* [THE TASK]: The job is to find each line in the entries holding the string "will" and copy that line.

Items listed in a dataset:
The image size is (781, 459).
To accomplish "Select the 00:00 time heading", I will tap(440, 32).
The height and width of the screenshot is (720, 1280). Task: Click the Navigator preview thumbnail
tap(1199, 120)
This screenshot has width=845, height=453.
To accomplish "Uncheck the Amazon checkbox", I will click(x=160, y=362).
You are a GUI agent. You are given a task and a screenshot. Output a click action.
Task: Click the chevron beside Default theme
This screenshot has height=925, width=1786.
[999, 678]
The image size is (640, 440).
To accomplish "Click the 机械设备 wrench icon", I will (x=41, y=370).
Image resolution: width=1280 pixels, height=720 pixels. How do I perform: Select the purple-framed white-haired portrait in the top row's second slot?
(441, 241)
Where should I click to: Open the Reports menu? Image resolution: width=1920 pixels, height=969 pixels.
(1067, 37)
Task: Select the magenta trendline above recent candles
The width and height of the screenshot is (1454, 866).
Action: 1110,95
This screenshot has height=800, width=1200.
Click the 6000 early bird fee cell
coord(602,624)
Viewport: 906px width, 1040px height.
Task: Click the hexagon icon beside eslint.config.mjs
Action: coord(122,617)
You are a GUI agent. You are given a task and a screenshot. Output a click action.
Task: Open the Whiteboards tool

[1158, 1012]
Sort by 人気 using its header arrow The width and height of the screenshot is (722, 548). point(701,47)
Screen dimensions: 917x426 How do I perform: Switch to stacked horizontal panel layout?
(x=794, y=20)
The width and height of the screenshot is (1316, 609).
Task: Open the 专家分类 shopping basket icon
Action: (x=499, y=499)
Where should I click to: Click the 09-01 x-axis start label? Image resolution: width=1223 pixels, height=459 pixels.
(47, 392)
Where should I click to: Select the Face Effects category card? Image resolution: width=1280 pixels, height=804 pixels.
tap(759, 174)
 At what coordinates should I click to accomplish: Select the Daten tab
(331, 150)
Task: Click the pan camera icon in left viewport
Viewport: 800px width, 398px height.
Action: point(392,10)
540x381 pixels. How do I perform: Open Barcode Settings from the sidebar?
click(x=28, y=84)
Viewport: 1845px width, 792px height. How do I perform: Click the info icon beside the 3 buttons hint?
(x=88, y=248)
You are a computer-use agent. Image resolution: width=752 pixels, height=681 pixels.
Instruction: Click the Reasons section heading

* [EXERCISE ANSWER]:
To accomplish "Select the 00:00 time heading", I will tap(440, 32).
To accomplish "Uncheck the Amazon checkbox", I will click(x=160, y=362).
To accomplish "Click the 机械设备 wrench icon", I will (x=41, y=370).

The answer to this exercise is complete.